Yehoshua was a “warm and open” man eager for recognition, Ben-Dov said, noting that he could also be painfully direct in conversation.

“He was a complex man whose attitude towards the world was ambivalent,” she said.

“His awareness of human complexity, which he drew from his own experience, made his work multifaceted.”

An advocate for Palestinians and a supporter of left-wing Israeli parties, Yehoshua was also a member of the public board of the prominent Israeli rights group B’tselem, which is fiercely critical of Israel’s treatment of Palestinians.

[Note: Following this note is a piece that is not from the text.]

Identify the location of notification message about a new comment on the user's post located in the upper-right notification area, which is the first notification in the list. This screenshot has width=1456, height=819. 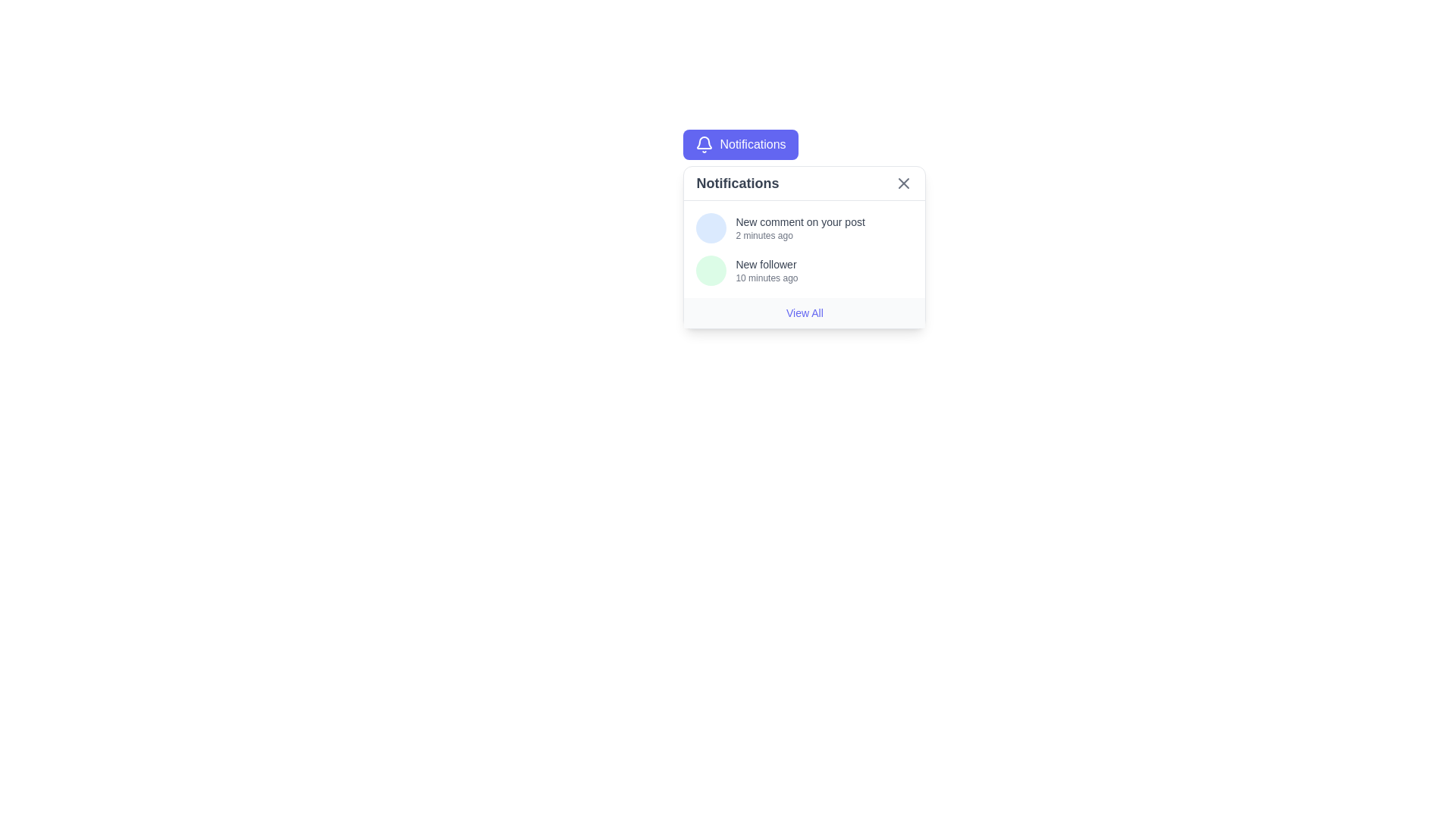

The group said that Yehoshua had “devoted his time and energy to equality, peace and human rights for all”.

Ben-Dov called Yehoshua a “great patriot” who believed Jews could not be complete as people living outside of Israel, and whose writings reflected a deep connection to the Israeli experience.

“He was very connected to himself and his art, but at the same time he cared deeply about what was going on in the world,” she said.

Israeli President Isaac Herzog mourned Yehoshua’s death, saying his work “draws on the cultural treasures of our homeland and our people, reflecting us in a sharp, precise, compassionate, and sometimes painful mirror image.”

“He evoked in us a mosaic of deep feelings,” Herzog said in a statement.

His funeral will take place at the Ein Hacarmel cemetery in northern Israel on Wednesday afternoon.